Perhaps the lack of day/night cycle would actually create societies where everyone works and rests at different times so the group is always active, always alert to predators and other clans. People would eat when hungry, sleep when tired, and everyone would have their own schedule.

In this case timekeeping would actually be quite important to help people with different schedules co-ordinate. Perhaps bells would be sounded every hour or two (say) as a means of marking time.

But how long is "an hour or two"? Well, the time does not need to be exact. One possibility is a traditional unbroken song is sung by the religious order (with individuals joining and leaving the song to eat, rest etc.) and at particular points in the (long) song, the bell is struck.

Alternatively the constant migration might lead to a religious practice where a group is constantly marching, perhaps in a large circle, at a slow and very steady pace. Every thousand (say) paces the bell is struck.
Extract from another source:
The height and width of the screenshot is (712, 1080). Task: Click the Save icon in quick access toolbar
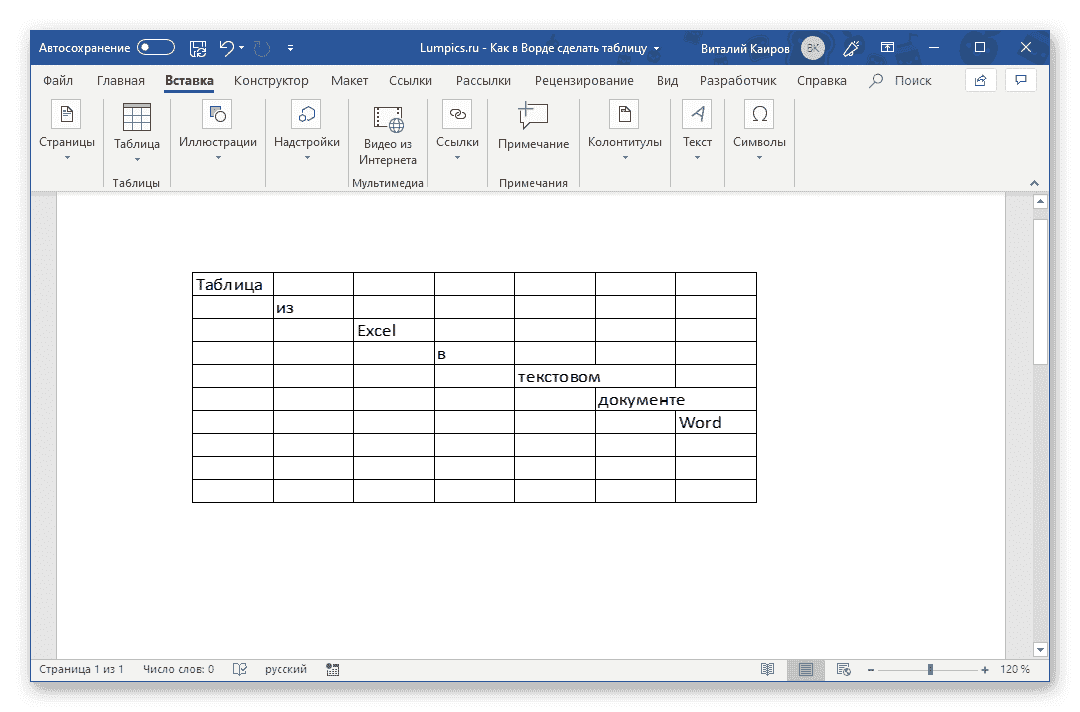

That said, it is quite complex for everyone to be working to their own rhythm, especially in simple societies. To create a more orderly approach, there could be a bell sounded every 12 hours, with people "swapping over" from work to leisure and rest and vice versa. Or there could be 3 "phases" in everyone's day (basically work, leisure/socialising, sleep), each of around 8 hours, with 3 different cohorts doing different things at different times.

How would such long time periods be marked out? Consider a pyramid of 25 stones, that is to be moved by 1km, one stone at a time, in a process which takes around 8 hours. To keep time reasonably well, the site could be chosen 1000 paces from the old one, and the aim would be to complete it just as sunrise/sunset hits the new site.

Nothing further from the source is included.